Posted: Sat Sep 01, 2018 4:40 pm
It's killing me, the PS4 exclusives. They are so amazing and have such fantastic reviews, but I can't afford a PS4 yet I want to play the games so bad. I have to save for my vacation, a wedding, and gas for college commutes all with money earned from working 2 days a week because I'm a full-time college student who doesn't have time for a job. I want to mainly play Detroit: Become Human, but there's no sense buying an entire gaming console for one game specifically. I just really want to play that game with all my heart and soul but I can't. It's not worth like $400 for just a singular game.
Somebody made the joke that they couldn't ever open soda cans as a kid, but now they're an adult so there's a much higher, 89% chance of opening a can.
When I was a kid I couldn't open soda cans for the life of me. They would always explode in my face or the face across from me, or never open at all. Now I'm an adult and my friends hand me their empty cans so I can rip them in half directly in front of them.

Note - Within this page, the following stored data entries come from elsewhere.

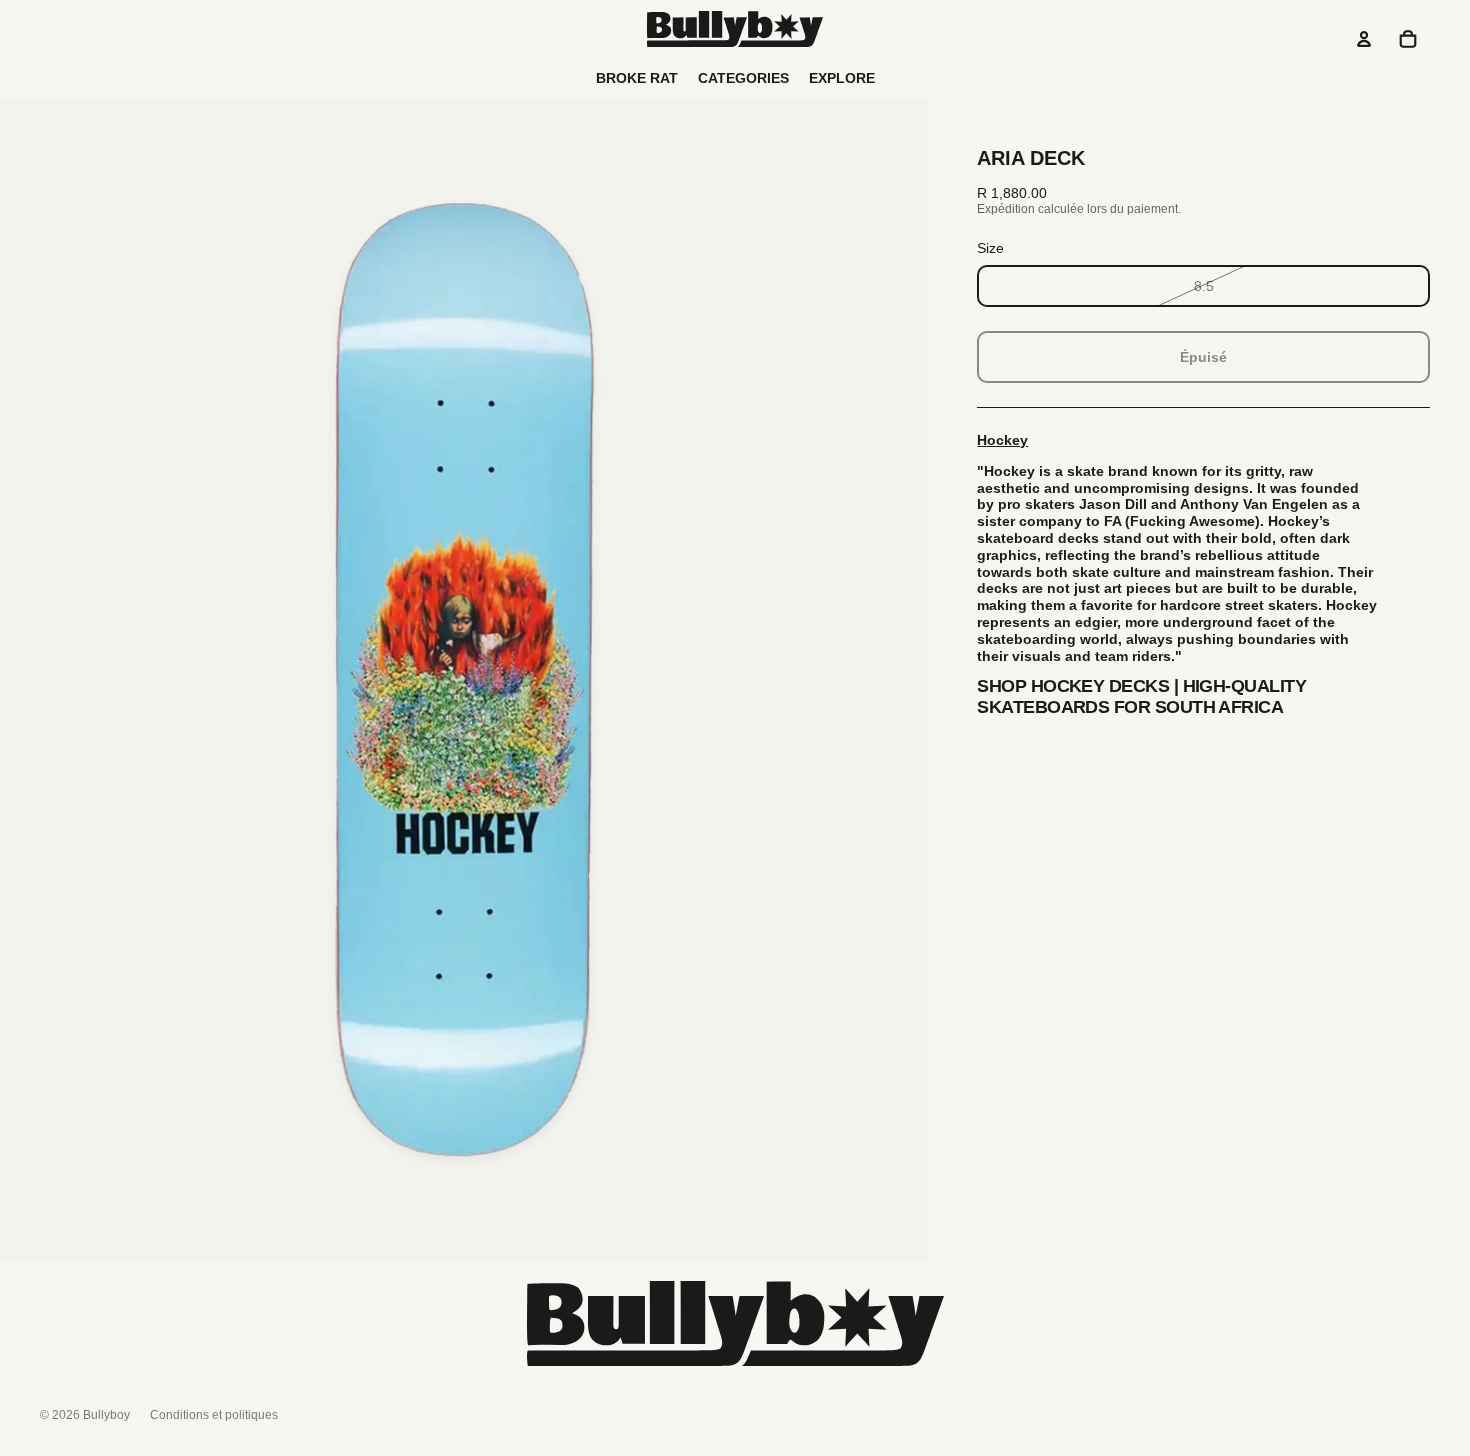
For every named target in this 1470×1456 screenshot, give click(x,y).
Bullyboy (106, 1415)
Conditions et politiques (214, 1415)
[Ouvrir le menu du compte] (1364, 39)
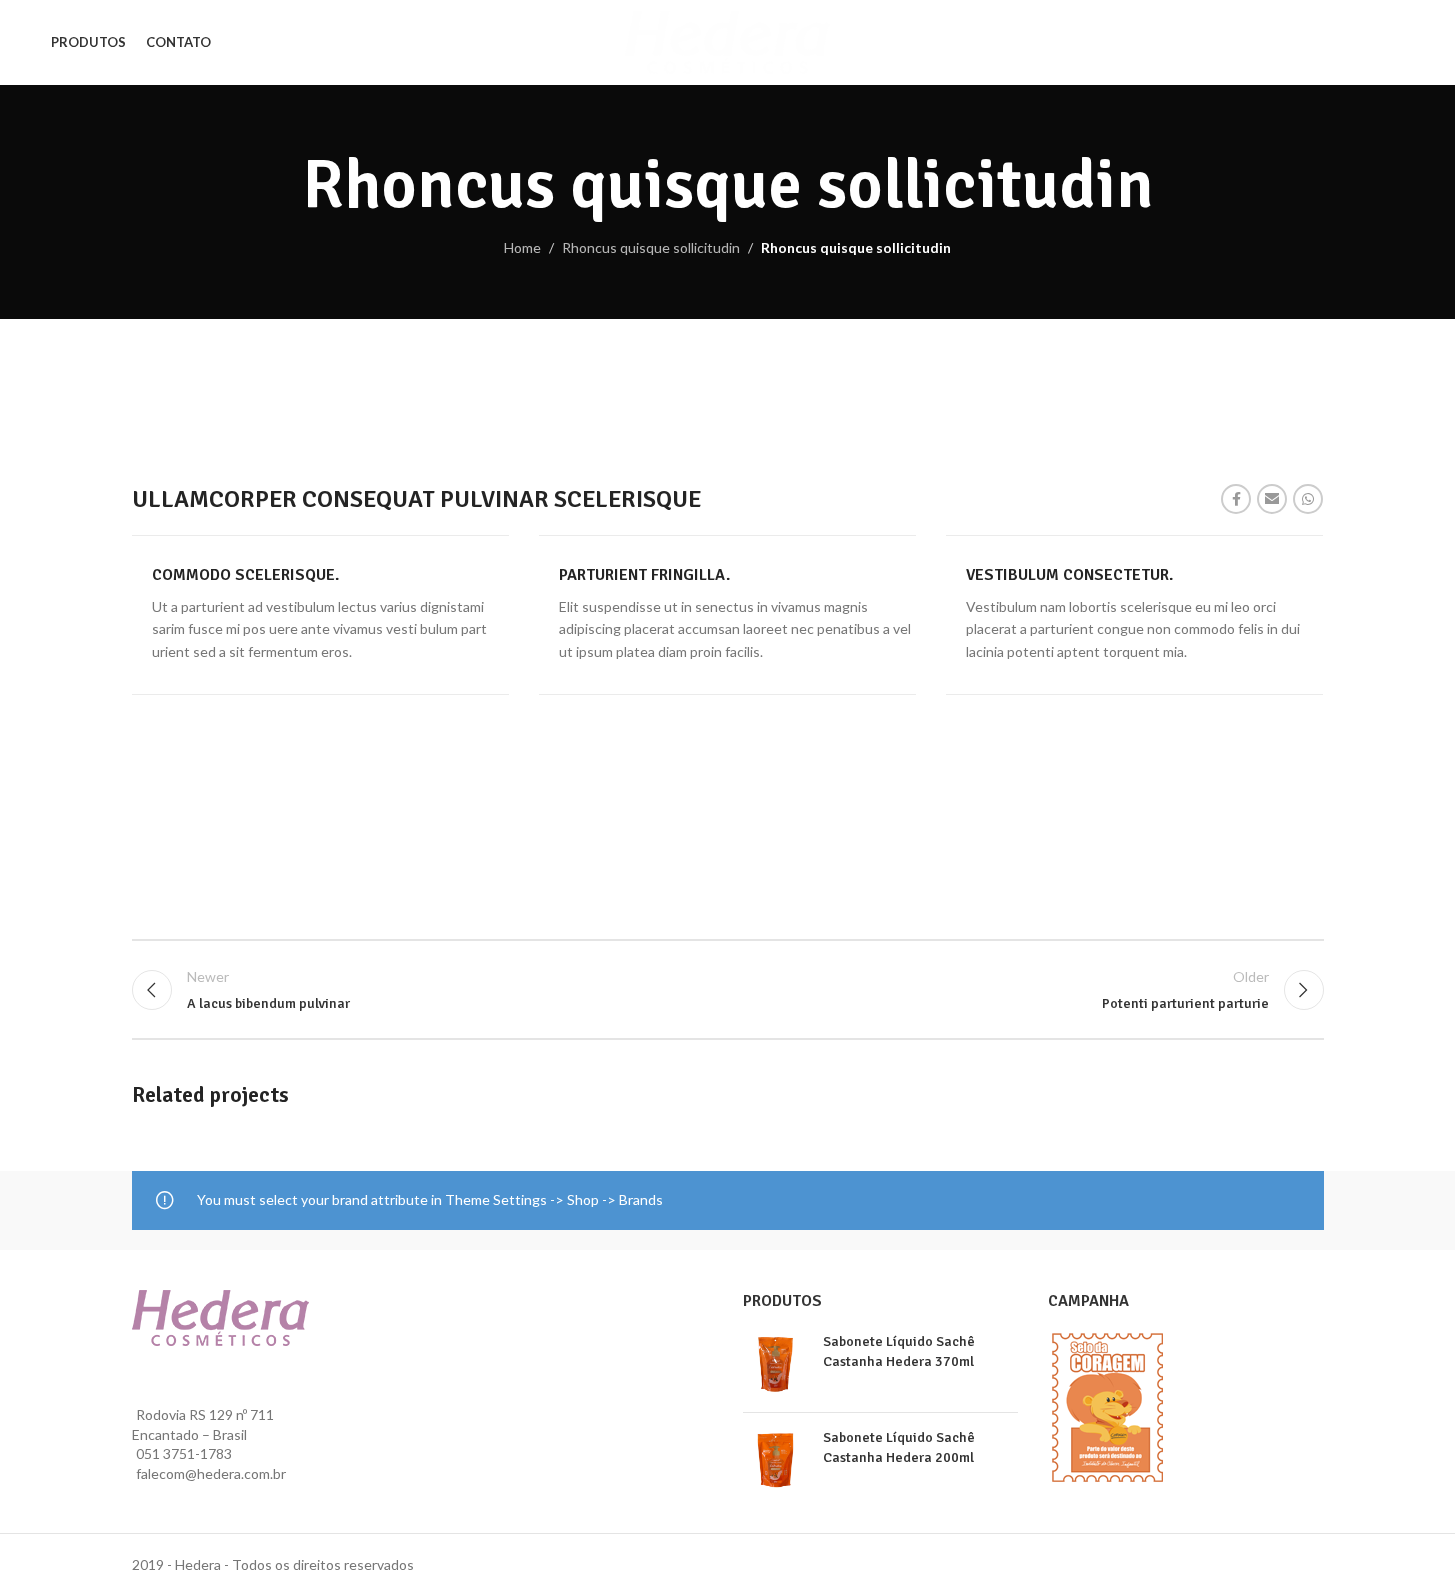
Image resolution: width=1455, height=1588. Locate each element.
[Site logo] (727, 40)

Posted: Sat Sep 01, 2018 10:03 pm
Man, I really wish I was ready for a relationship again. But I'm not. I accept that, and I know that I'll know when I'm ready again. But I just see so many handsome and cute men and my heart flutters at their sight, their every move, their kind voices. I want to flirt with them, but there's no sense flirting if I'm not going to make it go somewhere. I'm not ready to go somewhere at all right now. But I really wish I was.
It's killing me, the PS4 exclusives. They are so amazing and have such fantastic reviews, but I can't afford a PS4 yet I want to play the games so bad. I have to save for my vacation, a wedding, and gas for college commutes all with money earned from working 2 days a week because I'm a full-time college student who doesn't have time for a job. I want to mainly play Detroit: Become Human, but there's no sense buying an entire gaming console for one game specifically. I just really want to play that game with all my heart and soul but I can't. It's not worth like $400 for just a singular game.

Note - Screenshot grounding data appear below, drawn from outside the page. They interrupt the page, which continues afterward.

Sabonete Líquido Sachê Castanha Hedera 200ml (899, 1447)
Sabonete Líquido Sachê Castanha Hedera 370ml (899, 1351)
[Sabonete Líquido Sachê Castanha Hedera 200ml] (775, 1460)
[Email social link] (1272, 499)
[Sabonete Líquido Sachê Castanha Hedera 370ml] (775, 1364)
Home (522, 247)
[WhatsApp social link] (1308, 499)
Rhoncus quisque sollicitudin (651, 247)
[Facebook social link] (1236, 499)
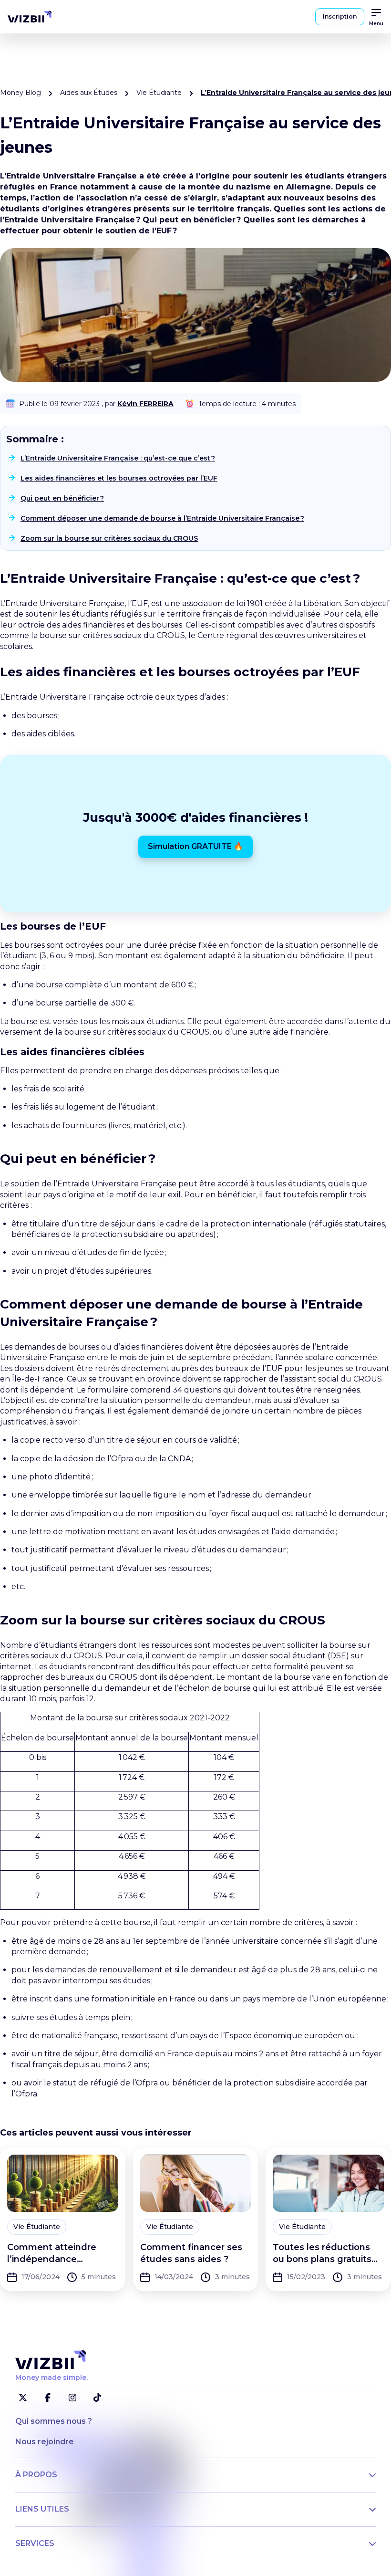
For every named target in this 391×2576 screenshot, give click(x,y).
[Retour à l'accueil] (29, 17)
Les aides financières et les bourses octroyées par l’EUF (119, 478)
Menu (376, 24)
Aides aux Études (88, 92)
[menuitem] (29, 17)
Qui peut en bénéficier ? (62, 498)
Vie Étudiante (159, 92)
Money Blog (20, 92)
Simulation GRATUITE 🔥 (195, 846)
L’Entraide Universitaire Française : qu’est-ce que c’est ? (118, 458)
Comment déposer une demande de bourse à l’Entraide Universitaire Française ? (162, 518)
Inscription (340, 16)
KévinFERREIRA (145, 403)
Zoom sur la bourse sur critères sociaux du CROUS (109, 538)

Spazzy dropping in with her random, possibly unwanted, two cents worth. Buying refurbed/used will save you a lot, for future reference! And I'd personally recommend completely ignoring system memory size because you can expand with an external drive now. They've still got a hefty price tag, of course (about $250 at lowest), but it's a little more manageable. Good news is that the PS4 is supposed to remain viable/the current gen Sony console for the next few years, so you've got quite a while to save for it! You could also do the sort of thing I always did when I was younger, which was ask a friend if you could play their console, should you have any friends with a PS4. My beau and I found little shame in doing that in uni when we were lucky to be able to afford more than ramen for every meal after paying our tuition fees. >>; (I'd totally let you play mine if I could, by the way! Though I don't own the game you mentioned, not really the style I play, I'm an RPGer through and through for the most part, haha~)
Posted: Mon Sep 03, 2018 12:03 pm
I'm not crying over fictional gay robots. Nope.
"You want to leave something unexplained?" "If it means we get to keep the happy ending, yes.
Nevermind I'll be crying an ocean of tears in the corner. Because that's what grown, mature adult men do.